Cultura

Tierno como un corderito

  • La Cúpula publica 'La cara más dulce de R. Crumb', colección de adorables, reconfortantes y amorosas estampas dibujadas

En su irregular estudio -el adjetivo dudoso también me ha pasado por la mente, pero lo he acabado descartando- La contracultura a través de los tiempos: De Abraham al Acid-House, un iluminado Ken Goffman afirmaba que la contracultura es mayormente el motor de la historia, la fuente de la que emana casi todo lo guay en el mundo ha habido, el culmen de la diversidad, la mayor cantera de innovaciones artísticas y culturales de la que se tiene noticia y, claro está, la necesaria conciencia crítica por la que -Dios mediante- advendrá un individualismo sano y deseable, que es lo diametralmente opuesto a esa cosa chunga que se llama autoritarismo.

El natural buen rollo y empatía del contracultural con la esencia universal, así como el atinado uso de determinadas sustancias y el disfrute continuado de instrumentos tales como la música rock, el sexo en multitud o la larga y profunda charla entre almas sensibles forman parte del bagaje positivo descrito por Goffman, y ante tal caudal de información útil no puede uno dejar de preguntarse dónde está la comuna más próxima y cuándo sale para allá el próximo tren, se sea o no contracultural.
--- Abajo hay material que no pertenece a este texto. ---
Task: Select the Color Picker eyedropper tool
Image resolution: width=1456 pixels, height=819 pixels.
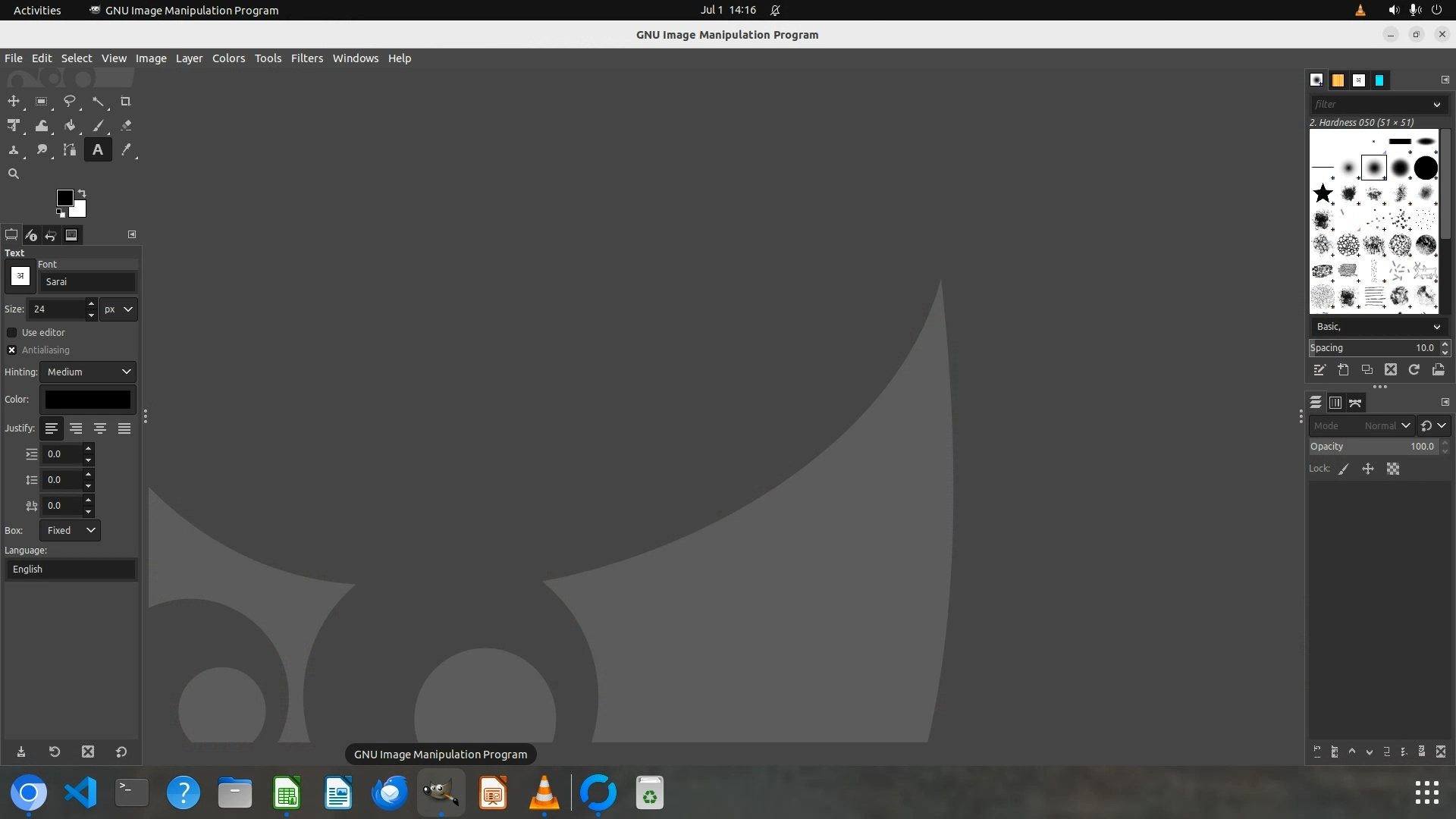Action: 126,150
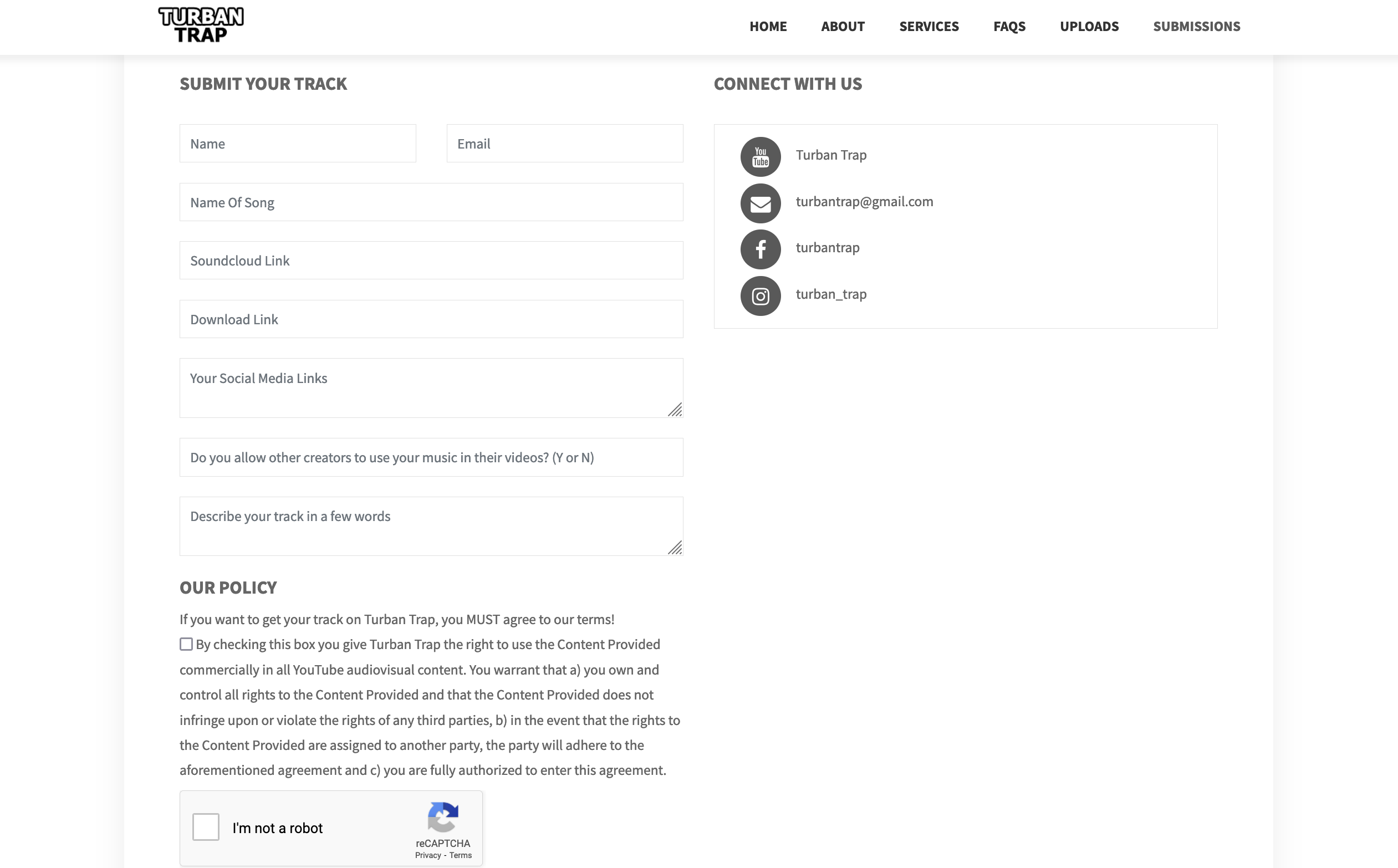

Ignoro si, como afirma el autor, la genealogía de la contracultura se remonta como mínimo hasta Abraham o si el mito de Prometeo era poco menos que una consigna entre los hippies grecolatinos, aunque lo cierto es que me huele todo a dislate propio del mismísimo Timothy Leary, quien, por cierto, regresa de la tumba para firmar el prólogo del libro de Goffman y anima el asunto desde el más allá, seguramente stoned.

Si me preguntan a mí por la contracultura, que he fumado menos, follado menos y charlado, larga y profundamente, menos que los antes citados, lo más probable es que les recite -con Roszak, el padre del término- que suele caracterizarse por su opinión de que la cultura contemporánea está abocada al suicidio social y planetario, que cree en el cambio, en el caos, como mayor -cuando no única- constante histórica, que suele promulgar un inmediatismo rotundo y la libertad propia como valor paradójicamente absoluto y que se rodea de un misticismo de dudosa reputación, que acarrea costumbres asociadas al éxtasis.

Pero si vuelven a preguntarme, con ganas sinceras de escucharme, a mí que me he leído cuanto tebeo ha caído en mis manos desde que vine al mundo, antes o después acabaré contándoles la verdad. Que la contracultura es esa cosa que hace Robert Crumb, el tío más grande que ha parido madre. Ahí tienen, por ejemplo, La cara más dulce de Crumb, esta "colección de adorables, reconfortantes y amorosas estampas dibujadas" que ahora nos regala La Cúpula y que, en palabras de su autor, "no le harán al lector sentirse amenazado en ningún sentido, y que lo llevarán a un estado de calidez, arrebujamiento y mimo para con el artista y la vida en general". El libro es tan hermoso, tan sensual, tan elegante, tan personal y su lectura resulta tan edificante, que le entran a uno ganas de tomar por los cuernos esta cultura hedonista, ansiosa e hipermoderna y estrellarla contra el suelo. De volverse, definitiva y permanentemente, ahora sí, un contracultural.